The systematic theology concentration allows a student to study the articles of faith more deeply than in the core requirements, by studying them from the vantage point of the writings of the Fathers of the Church, and also historically, by way of the challenges to the Faith encountered in the Church’s history. Following the mandate of Jesus “to teach all nations,” the concentration in evangelization and catechesis equips the student with the history and theology of the Church’s evangelization tradition, along with the practical skills needed to direct successfully a parish’s efforts to extend the Kingdom of God through various faith formation programs and activities. The moral theology concentration aims to train theologians who are steeped in an understanding of the Christian moral tradition, especially as it applies to contemporary moral questions, so they can explain and defend the Church’s moral teaching. The theology of the consecrated life concentration focuses on various aspects of the religious life as reflected in the missions and life of the Church. It is designed for, and limited to, persons called to the consecrated life who attend the summer Vita Consecrata Institute. The spirituality concentration aids the student in developing his own spiritual life and also trains him to act as spiritual guide or mentor to others. Although spirituality courses are only offered in conjunction with the summer Vita Consecrata Institute, they are open to lay persons in addition to religious and clergy.

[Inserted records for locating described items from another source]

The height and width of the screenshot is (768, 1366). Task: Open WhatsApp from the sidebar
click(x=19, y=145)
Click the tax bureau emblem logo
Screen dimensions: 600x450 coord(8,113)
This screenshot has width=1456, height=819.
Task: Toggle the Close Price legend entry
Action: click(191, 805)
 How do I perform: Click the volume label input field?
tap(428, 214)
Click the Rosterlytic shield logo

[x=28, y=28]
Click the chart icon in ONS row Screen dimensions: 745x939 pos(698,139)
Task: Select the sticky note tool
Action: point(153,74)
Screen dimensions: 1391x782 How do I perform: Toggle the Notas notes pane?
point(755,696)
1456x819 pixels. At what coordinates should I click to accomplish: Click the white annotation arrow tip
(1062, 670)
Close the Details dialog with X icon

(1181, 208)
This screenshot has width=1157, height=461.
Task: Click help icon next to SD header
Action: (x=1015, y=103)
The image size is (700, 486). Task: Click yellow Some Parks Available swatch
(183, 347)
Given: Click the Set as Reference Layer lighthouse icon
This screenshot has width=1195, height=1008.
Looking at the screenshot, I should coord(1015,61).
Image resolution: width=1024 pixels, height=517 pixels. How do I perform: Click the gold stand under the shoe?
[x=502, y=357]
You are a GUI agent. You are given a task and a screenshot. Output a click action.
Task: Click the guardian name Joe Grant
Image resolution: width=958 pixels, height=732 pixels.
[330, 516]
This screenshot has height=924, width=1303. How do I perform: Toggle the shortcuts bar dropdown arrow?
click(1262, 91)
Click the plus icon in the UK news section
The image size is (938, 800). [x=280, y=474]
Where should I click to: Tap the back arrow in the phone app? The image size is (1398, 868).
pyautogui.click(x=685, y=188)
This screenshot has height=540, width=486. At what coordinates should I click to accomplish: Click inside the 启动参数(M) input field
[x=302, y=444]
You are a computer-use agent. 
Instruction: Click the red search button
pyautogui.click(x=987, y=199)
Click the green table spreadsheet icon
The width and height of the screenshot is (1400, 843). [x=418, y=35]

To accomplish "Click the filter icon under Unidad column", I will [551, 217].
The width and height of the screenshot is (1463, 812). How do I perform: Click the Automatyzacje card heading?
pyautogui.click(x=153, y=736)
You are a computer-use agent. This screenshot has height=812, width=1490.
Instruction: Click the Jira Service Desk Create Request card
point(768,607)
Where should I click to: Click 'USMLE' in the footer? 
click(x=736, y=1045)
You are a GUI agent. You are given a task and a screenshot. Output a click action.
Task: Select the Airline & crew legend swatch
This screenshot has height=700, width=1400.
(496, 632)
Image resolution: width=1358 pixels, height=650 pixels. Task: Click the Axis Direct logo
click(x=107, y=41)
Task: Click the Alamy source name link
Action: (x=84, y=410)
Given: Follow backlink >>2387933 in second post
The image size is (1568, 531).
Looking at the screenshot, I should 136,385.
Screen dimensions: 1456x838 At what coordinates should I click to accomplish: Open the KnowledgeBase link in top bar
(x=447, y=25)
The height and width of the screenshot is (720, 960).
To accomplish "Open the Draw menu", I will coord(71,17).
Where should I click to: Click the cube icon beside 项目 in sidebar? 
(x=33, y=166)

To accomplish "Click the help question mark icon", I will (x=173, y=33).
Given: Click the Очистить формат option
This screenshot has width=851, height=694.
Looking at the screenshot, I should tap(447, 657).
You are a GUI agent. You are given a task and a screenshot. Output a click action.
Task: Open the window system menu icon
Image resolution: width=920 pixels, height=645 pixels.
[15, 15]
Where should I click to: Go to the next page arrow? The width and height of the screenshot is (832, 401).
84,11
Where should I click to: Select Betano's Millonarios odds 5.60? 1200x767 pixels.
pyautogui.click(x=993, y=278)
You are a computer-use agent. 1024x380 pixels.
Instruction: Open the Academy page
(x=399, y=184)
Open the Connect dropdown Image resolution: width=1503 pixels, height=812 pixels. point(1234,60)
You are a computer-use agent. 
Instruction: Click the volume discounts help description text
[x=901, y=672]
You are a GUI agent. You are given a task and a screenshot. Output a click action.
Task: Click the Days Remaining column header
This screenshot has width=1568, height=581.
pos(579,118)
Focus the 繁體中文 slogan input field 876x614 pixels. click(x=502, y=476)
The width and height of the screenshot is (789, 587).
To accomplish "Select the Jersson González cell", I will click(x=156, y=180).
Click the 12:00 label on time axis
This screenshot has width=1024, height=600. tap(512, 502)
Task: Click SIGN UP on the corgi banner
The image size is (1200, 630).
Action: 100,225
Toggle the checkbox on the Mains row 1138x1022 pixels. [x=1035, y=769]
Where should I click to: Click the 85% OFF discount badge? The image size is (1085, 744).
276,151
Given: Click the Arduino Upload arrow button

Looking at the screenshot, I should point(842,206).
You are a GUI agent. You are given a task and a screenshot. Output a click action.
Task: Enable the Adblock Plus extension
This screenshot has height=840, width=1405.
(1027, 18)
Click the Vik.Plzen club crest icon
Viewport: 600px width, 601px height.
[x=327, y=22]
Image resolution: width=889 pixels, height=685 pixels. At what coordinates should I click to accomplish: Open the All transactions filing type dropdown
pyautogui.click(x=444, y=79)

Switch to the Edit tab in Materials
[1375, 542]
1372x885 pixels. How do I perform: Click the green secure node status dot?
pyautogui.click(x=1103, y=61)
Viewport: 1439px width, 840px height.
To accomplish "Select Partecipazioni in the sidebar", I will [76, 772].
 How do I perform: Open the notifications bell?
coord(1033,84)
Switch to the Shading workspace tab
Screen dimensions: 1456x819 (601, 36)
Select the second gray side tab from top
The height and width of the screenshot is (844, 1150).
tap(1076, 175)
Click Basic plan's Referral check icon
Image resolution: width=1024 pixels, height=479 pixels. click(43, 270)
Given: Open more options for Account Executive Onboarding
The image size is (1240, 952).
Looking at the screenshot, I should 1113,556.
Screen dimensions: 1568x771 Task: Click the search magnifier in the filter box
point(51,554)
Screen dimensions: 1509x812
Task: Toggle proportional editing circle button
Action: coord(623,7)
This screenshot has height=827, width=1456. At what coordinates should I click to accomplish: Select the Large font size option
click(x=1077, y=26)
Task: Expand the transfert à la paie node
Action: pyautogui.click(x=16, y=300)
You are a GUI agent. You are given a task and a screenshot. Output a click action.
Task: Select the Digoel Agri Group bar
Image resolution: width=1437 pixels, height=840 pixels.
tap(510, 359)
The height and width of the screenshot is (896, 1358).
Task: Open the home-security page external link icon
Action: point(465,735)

The MA curriculum is identical for online/distance students and for local/classroom students. Individual online courses are also as identical as possible to the classroom versions, and in most cases include video recordings of onsite classes. Students may take all of their courses online, or they may combine online and on-site courses in any combination. Degree requirements are the same for all students, whether local or distance.
The curriculum at the Christendom Graduate School is a flexible one, without any prescribed order in which courses must be taken. Students may begin in any semester, may enroll either full-time or part-time, and may combine both on-campus and online courses as they choose. Forty-two credits are required for the master’s degree and for the Apostolic Catechetical Diplomas.
PREREQUISITE COURSE: Students entering the Master’s program or either Apostolic Catechetical Diploma program without sufficient previous coursework in theology must successfully complete THEO 590: Introduction to Theology, preferably at the beginning of their studies. This course is graded on a pass/fail basis and the credits earned do not count in the required credit total for the Master of Arts degree or the Apostolic Diploma.
LANGUAGE REQUIREMENT: MA students concentrating in systematic or moral theology must demonstrate an ability to read Latin as part of their degree requirements. To satisfy this requirement, students may take a competency exam or complete LATN 501: Introduction to Ecclesiastical Latin. There is no language requirement for the consecrated life, spirituality, and evangelization and catechesis concentrations.